• **WHAT THE EXERCISE ASKS**
Each entry, in full: copy it out exactly.

• **Items listed in a dataset**
┄┄┄┄┄┄┄┄┄┄┄┄┄┄┄┄┄┄┄┄

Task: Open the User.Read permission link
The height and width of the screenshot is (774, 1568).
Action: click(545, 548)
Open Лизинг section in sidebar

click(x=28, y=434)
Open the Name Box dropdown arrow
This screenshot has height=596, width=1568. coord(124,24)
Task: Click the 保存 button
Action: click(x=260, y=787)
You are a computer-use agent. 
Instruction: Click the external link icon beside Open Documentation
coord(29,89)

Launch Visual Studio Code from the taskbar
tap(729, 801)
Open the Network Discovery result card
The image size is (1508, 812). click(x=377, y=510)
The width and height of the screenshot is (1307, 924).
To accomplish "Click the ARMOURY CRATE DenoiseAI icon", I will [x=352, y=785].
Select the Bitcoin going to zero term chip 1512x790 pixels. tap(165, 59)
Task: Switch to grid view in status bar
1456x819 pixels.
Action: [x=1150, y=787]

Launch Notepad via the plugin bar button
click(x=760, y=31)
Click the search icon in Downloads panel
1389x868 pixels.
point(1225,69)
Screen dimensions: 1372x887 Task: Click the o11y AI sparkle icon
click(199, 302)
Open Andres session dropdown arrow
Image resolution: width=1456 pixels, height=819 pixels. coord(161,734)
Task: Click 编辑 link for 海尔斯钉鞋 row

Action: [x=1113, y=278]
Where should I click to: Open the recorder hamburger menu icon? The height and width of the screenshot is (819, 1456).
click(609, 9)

┄┄┄┄┄┄┄┄┄┄┄┄┄┄┄┄┄┄┄┄

• **THE COMPLETED TASK**
Task: Open the User.Read permission link
The height and width of the screenshot is (774, 1568).
Action: click(545, 548)
Open Лизинг section in sidebar

click(x=28, y=434)
Open the Name Box dropdown arrow
This screenshot has height=596, width=1568. coord(124,24)
Task: Click the 保存 button
Action: click(x=260, y=787)
You are a computer-use agent. 
Instruction: Click the external link icon beside Open Documentation
coord(29,89)

Launch Visual Studio Code from the taskbar
tap(729, 801)
Open the Network Discovery result card
The image size is (1508, 812). click(x=377, y=510)
The width and height of the screenshot is (1307, 924).
To accomplish "Click the ARMOURY CRATE DenoiseAI icon", I will [x=352, y=785].
Select the Bitcoin going to zero term chip 1512x790 pixels. tap(165, 59)
Task: Switch to grid view in status bar
1456x819 pixels.
Action: [x=1150, y=787]

Launch Notepad via the plugin bar button
click(x=760, y=31)
Click the search icon in Downloads panel
1389x868 pixels.
point(1225,69)
Screen dimensions: 1372x887 Task: Click the o11y AI sparkle icon
click(199, 302)
Open Andres session dropdown arrow
Image resolution: width=1456 pixels, height=819 pixels. coord(161,734)
Task: Click 编辑 link for 海尔斯钉鞋 row

Action: [x=1113, y=278]
Where should I click to: Open the recorder hamburger menu icon? The height and width of the screenshot is (819, 1456).
click(609, 9)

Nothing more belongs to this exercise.